*** Opening of Task input ***

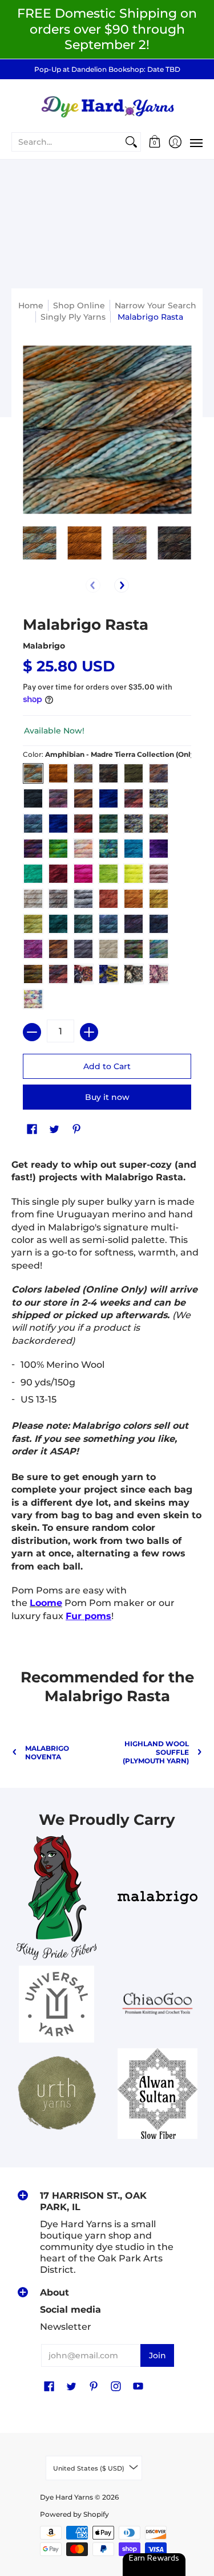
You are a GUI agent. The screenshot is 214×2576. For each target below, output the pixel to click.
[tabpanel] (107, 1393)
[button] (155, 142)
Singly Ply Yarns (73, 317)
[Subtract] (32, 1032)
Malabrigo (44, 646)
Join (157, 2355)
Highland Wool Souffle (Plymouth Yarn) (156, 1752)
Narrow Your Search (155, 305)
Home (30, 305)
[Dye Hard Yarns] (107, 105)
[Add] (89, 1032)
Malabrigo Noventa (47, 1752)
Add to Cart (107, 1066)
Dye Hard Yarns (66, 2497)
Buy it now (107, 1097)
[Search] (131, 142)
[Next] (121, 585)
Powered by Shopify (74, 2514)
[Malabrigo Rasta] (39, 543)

*** Close of Task input ***

- [Directions]:
Everything from the line containing "[Search] (131, 142)" down to the last line of the entries is to be returned exactly, both ends included, and nothing beyond it.

- [Reply to the exercise]:
[Search] (131, 142)
[Next] (121, 585)
Powered by Shopify (74, 2514)
[Malabrigo Rasta] (39, 543)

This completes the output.